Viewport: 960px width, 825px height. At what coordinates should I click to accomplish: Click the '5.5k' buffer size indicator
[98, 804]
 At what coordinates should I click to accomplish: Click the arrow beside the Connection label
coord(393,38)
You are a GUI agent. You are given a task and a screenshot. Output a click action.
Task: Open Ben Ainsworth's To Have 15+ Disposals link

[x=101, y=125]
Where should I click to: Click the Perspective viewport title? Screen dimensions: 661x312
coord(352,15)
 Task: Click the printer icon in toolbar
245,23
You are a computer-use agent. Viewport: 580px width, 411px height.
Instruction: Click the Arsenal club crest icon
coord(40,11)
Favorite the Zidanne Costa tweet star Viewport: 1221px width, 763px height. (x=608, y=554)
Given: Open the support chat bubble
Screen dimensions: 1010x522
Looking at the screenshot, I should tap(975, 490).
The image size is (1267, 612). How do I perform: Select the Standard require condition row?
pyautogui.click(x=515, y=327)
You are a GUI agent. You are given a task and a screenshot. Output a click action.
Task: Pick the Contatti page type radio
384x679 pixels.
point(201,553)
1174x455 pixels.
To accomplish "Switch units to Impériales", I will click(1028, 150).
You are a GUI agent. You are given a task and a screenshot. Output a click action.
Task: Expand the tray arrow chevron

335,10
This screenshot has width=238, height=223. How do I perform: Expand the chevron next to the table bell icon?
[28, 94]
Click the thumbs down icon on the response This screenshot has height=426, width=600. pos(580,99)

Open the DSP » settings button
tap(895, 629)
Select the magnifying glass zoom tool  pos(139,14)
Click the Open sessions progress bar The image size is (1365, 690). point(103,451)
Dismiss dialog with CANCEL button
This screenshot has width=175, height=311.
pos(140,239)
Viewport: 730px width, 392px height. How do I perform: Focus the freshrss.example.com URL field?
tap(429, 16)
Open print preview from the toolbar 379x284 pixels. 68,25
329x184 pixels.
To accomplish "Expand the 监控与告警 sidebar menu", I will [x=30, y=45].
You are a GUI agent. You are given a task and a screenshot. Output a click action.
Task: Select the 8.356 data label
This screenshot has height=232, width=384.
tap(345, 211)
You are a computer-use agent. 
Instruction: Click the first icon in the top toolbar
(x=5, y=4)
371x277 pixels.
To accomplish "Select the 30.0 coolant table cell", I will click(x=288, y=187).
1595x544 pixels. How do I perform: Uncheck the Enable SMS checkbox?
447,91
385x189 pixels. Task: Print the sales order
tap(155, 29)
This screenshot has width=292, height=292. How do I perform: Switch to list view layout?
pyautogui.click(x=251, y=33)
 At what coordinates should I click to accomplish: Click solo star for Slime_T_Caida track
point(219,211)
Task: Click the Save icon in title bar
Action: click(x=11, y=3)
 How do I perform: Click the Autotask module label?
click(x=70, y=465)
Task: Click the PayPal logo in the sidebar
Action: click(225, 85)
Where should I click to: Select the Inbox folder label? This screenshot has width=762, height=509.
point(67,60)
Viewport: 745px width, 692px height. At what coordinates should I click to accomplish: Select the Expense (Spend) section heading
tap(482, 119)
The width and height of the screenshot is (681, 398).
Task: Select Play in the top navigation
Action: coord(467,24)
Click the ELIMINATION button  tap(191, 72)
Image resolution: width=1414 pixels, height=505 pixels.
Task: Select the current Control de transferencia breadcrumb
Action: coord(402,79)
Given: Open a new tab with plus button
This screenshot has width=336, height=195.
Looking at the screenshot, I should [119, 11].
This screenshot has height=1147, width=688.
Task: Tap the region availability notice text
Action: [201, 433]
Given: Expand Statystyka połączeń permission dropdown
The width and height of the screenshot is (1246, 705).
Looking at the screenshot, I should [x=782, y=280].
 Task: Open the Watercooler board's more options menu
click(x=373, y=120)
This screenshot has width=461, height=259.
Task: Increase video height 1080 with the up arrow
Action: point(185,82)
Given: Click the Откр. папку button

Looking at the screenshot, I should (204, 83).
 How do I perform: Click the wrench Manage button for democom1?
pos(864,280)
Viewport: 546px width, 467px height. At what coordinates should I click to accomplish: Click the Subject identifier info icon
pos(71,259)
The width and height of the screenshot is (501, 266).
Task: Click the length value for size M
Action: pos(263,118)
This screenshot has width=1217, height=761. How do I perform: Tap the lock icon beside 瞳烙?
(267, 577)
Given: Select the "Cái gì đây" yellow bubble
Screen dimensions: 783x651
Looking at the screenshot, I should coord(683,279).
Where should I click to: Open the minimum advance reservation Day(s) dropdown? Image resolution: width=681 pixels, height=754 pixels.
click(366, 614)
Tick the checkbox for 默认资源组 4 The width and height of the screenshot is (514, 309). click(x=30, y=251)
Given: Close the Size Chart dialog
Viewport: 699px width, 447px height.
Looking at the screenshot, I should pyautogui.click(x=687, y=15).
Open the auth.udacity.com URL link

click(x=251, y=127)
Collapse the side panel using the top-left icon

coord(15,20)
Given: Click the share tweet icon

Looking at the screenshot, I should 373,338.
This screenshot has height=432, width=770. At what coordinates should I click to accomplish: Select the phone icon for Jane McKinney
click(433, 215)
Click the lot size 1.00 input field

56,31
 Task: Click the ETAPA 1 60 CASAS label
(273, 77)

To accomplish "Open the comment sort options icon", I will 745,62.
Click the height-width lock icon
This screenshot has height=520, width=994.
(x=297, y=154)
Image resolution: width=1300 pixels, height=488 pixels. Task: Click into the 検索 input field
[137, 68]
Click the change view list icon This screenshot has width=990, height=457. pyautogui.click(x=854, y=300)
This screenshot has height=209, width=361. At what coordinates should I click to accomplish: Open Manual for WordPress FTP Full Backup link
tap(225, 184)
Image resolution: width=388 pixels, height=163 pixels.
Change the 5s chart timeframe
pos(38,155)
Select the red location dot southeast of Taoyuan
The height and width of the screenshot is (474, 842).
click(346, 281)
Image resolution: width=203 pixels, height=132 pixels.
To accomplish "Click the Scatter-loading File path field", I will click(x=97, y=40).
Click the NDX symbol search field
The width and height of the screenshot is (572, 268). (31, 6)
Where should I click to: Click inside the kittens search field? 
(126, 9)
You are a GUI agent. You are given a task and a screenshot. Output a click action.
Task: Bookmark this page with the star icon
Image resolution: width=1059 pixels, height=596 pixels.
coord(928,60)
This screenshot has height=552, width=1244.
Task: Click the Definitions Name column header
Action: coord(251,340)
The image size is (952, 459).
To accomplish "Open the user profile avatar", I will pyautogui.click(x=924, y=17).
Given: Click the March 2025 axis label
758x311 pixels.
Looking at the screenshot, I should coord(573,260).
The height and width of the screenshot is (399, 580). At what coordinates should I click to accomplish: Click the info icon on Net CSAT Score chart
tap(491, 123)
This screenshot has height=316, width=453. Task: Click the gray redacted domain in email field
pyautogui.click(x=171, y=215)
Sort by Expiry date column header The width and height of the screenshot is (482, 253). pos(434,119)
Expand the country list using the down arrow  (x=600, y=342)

_Exercise prompt_: The answer consists of every line above in which the word "dialog" occurs.

_Written solution_:
Dismiss dialog with CANCEL button
Given: Close the Size Chart dialog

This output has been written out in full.